Common and real concerns about internal micro-blogging

Here are three authentic concerns from real world adoption of enterprise micro-blogging that my colleague Henrik Gustafsson has captured and which he also helped me answer. Some of these concerns might sound strange to long-time and frequent Twitter users, but you need to deal with these kinds of concerns when trying to facilitate broad adoption within an enterprise.

1. Platform hijack

“A few very active people have hijacked our internal micro-blogging platform”

Can a free and open platform such as a micro-blogging platform be hijacked by a few individuals?

My answer to this is no. And yes.

I answer no because the platform as such does not exclude people who want to participate. Anyone can grab the mike and join the conversation, or start a new one.

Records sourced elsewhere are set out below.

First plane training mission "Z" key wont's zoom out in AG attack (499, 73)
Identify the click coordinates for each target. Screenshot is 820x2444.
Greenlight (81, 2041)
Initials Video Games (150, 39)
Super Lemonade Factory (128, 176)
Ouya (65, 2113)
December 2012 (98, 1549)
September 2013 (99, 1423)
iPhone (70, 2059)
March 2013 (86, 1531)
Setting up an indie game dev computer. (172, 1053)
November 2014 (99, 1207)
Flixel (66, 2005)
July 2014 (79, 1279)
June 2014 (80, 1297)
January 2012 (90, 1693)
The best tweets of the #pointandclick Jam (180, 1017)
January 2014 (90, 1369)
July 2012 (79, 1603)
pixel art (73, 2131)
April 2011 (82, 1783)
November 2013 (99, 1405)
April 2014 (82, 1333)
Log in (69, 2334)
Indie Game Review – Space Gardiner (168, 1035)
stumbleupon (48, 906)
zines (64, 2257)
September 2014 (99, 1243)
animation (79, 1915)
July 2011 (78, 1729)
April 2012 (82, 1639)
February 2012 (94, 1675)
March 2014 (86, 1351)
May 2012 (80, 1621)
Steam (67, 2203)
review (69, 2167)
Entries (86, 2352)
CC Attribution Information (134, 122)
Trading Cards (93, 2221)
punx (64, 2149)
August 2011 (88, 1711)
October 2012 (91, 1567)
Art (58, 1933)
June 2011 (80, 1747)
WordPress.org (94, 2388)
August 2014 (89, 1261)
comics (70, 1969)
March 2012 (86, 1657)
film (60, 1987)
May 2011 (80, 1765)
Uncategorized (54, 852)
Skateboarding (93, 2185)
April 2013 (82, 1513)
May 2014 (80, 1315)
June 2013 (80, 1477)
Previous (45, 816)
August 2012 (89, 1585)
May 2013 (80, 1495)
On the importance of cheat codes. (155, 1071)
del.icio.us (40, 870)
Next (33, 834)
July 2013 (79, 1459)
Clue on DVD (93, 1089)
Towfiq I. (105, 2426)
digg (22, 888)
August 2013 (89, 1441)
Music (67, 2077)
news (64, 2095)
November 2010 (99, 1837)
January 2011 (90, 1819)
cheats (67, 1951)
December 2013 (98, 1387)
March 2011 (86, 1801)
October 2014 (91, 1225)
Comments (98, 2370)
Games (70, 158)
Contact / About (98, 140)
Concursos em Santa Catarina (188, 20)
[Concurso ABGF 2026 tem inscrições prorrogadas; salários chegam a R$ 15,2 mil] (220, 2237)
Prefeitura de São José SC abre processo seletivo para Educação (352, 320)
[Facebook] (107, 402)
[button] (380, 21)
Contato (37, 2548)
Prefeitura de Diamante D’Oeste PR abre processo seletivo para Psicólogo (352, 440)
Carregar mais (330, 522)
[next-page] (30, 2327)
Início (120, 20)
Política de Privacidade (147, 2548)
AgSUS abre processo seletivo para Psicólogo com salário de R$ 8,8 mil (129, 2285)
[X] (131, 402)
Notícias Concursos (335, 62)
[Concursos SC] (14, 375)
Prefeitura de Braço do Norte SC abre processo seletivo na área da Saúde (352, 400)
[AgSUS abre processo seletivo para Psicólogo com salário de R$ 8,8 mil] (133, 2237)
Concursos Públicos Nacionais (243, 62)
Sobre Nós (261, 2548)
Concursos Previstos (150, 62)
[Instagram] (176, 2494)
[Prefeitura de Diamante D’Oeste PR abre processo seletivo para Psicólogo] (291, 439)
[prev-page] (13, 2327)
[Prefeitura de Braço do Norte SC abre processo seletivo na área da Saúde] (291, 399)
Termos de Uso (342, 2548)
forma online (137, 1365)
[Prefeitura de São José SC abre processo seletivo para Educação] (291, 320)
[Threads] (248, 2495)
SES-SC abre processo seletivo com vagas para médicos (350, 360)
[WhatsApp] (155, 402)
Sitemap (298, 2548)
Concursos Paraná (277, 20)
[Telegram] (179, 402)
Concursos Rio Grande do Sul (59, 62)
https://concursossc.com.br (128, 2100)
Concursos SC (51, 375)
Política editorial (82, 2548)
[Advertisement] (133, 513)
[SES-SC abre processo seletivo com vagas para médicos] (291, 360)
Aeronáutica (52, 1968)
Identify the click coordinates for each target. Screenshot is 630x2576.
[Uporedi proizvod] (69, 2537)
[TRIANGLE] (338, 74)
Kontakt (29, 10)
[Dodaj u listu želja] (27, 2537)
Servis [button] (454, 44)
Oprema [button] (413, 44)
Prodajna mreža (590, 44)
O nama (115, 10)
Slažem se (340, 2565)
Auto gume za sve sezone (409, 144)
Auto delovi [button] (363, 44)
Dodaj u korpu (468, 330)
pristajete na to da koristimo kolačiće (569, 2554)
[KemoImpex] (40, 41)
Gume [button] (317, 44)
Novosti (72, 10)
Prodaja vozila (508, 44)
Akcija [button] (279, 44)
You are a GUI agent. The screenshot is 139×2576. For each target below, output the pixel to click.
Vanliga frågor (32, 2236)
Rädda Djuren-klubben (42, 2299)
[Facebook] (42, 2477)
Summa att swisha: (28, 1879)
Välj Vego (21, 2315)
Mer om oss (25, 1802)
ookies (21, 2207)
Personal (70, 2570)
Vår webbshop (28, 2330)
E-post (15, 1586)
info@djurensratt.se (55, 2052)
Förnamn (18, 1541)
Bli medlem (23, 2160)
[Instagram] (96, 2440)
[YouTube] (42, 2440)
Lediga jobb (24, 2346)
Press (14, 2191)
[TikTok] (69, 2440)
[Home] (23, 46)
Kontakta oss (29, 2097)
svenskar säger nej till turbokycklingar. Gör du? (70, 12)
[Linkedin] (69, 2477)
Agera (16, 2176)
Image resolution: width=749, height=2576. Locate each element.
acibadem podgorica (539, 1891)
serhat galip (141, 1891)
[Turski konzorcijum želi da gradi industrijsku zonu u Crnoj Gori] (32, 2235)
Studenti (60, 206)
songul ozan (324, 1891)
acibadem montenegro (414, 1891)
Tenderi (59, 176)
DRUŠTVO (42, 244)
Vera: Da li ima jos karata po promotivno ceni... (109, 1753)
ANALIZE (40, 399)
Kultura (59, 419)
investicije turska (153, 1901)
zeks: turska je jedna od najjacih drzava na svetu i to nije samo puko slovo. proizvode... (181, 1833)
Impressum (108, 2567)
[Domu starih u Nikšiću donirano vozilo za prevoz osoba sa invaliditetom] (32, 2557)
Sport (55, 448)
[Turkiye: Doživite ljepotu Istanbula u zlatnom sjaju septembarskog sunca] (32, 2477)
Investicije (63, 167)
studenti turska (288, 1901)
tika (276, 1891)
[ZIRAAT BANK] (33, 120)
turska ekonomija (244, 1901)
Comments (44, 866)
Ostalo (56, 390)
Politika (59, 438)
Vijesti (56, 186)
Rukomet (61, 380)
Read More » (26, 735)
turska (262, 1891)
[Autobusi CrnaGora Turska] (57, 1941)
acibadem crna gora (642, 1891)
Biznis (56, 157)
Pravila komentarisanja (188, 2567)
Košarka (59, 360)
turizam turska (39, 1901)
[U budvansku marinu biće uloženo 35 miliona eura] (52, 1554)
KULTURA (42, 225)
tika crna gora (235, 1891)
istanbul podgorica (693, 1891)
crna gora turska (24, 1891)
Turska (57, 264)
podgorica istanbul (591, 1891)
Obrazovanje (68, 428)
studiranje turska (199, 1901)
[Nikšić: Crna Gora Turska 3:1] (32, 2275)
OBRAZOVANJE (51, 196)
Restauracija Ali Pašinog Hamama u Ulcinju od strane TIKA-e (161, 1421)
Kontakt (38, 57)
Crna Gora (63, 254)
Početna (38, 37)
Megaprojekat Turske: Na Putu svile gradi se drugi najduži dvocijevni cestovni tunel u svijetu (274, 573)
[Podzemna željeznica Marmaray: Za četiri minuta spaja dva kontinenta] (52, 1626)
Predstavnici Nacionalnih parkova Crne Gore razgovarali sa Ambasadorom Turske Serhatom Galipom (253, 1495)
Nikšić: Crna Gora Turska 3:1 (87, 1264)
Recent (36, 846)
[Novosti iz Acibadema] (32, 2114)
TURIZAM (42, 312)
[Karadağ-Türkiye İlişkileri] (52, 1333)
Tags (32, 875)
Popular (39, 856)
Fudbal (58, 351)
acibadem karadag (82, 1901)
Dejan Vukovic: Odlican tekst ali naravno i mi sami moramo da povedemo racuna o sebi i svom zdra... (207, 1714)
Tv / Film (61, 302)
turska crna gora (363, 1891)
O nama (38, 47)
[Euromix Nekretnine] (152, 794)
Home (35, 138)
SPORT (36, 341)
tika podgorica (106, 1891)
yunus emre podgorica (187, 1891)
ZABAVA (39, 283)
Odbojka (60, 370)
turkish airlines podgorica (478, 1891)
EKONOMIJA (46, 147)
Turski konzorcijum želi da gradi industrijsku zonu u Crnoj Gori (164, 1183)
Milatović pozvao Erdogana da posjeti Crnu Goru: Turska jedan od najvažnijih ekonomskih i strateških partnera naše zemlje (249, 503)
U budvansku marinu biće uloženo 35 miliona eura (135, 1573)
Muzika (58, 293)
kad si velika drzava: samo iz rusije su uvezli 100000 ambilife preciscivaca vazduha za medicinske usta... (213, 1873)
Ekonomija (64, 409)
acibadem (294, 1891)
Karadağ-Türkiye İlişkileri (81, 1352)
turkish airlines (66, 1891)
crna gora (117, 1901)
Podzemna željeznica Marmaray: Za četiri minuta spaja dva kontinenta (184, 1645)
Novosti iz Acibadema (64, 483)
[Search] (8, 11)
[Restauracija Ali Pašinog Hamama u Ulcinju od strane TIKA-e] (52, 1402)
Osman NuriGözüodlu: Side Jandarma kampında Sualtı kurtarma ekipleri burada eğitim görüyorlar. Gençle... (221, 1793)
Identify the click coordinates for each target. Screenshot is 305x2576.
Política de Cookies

I answer yes because even though the platform does not impose any restrictions to participate, we might impose these kinds of restrictions by our attitudes and behaviors as individuals and/or collective. Though, the subjective feeling of not being included that some individuals might have does not necessarily mean that other people deliberately exclude them or don’t want them to participate.

The fact that some people are more active than others is no surprise and nothing strange. This is illustrated by the 90-9-1 principle, which claims that in social groups, some people participate more actively than others. Social participation tends to follow a 90-9-1 rule ((cc) Jake McKee & 90-9-1.com):


Everyone is free to participate if they want to, and choose how they want to participate. If someone just wants to listen, then fine. If someone wants to create, then just do it.

2. Emergent spam

”Some posts are beginning to look like spam.”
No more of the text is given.